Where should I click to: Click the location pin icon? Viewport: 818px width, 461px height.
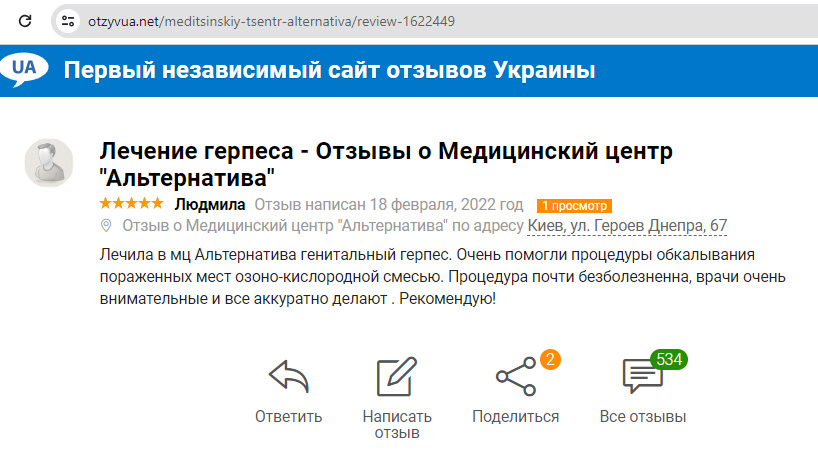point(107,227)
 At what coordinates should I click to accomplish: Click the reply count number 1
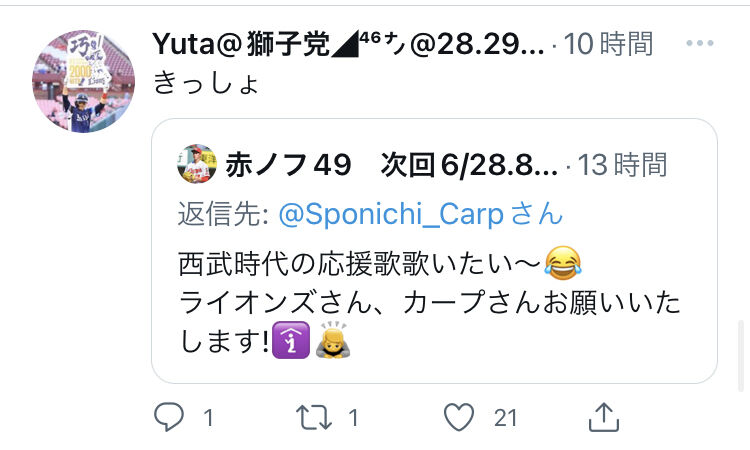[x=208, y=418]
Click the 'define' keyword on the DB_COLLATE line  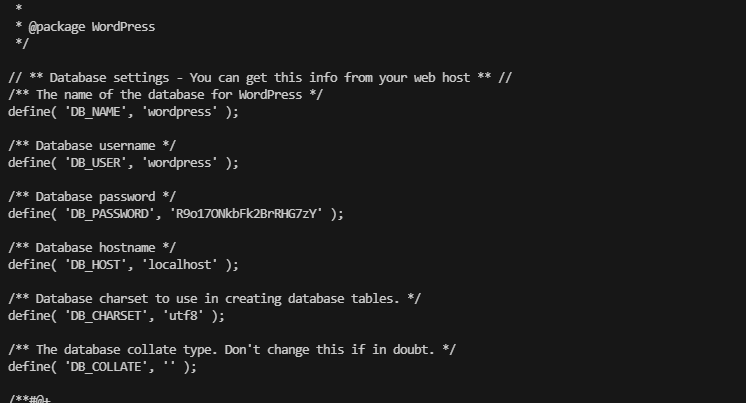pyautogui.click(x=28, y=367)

━━━━━━━━

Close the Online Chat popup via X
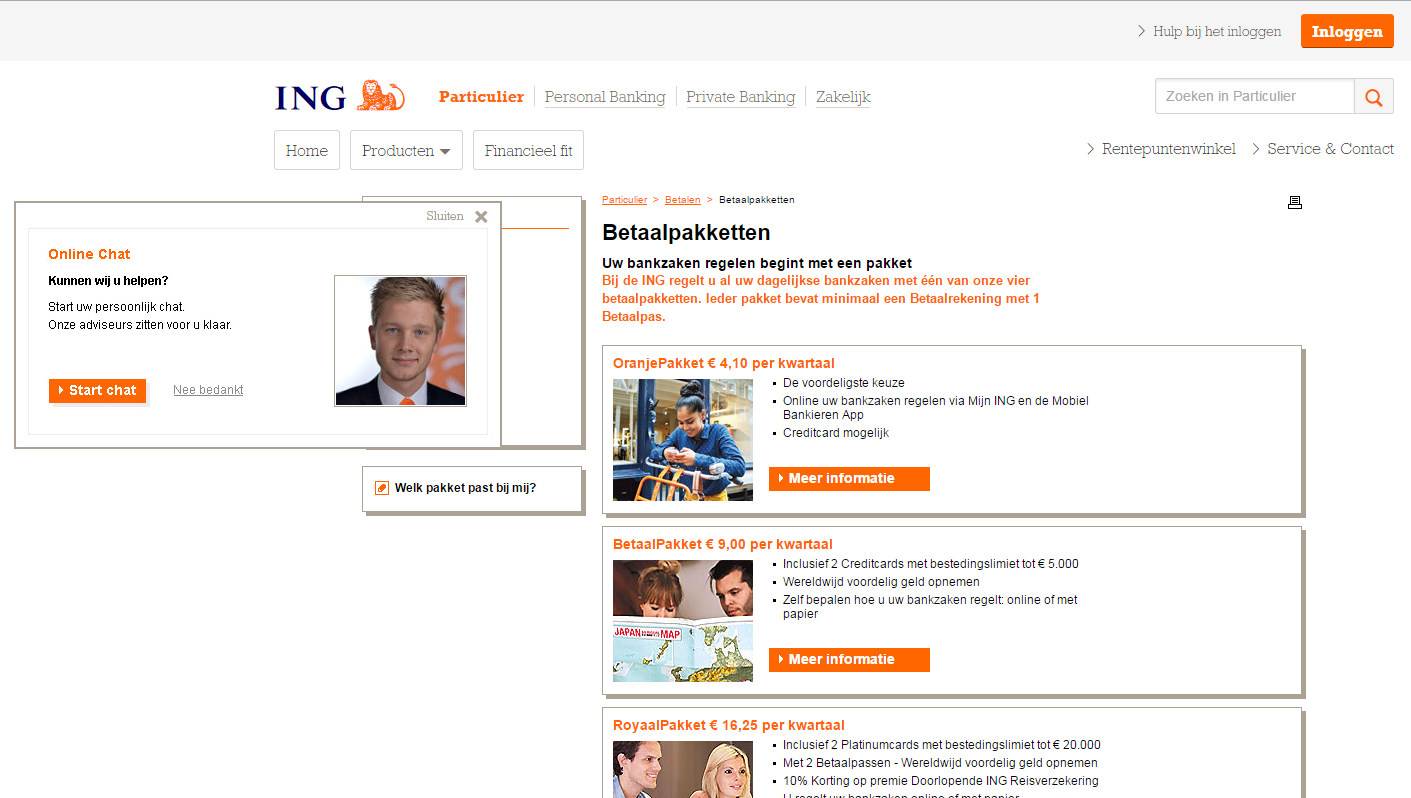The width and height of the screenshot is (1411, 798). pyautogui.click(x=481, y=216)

━━━━━━━━

Transcreva como tabela Markdown, com as colunas "Número" e "Linha", as linhas dos dados desde a linha que contém "Where should I" até a linha que contém "[x=208, y=418]", ambas incluídas. Numere cada linha, omita as linhas em branco e deixe as imagens fora da resposta.

| Número | Linha |
|---|---|
| 1 | Where should I click to: Click the location pin icon? Viewport: 818px width, 461px height. |
| 2 | point(107,227) |
| 3 |  At what coordinates should I click to accomplish: Click the reply count number 1 |
| 4 | [x=208, y=418] |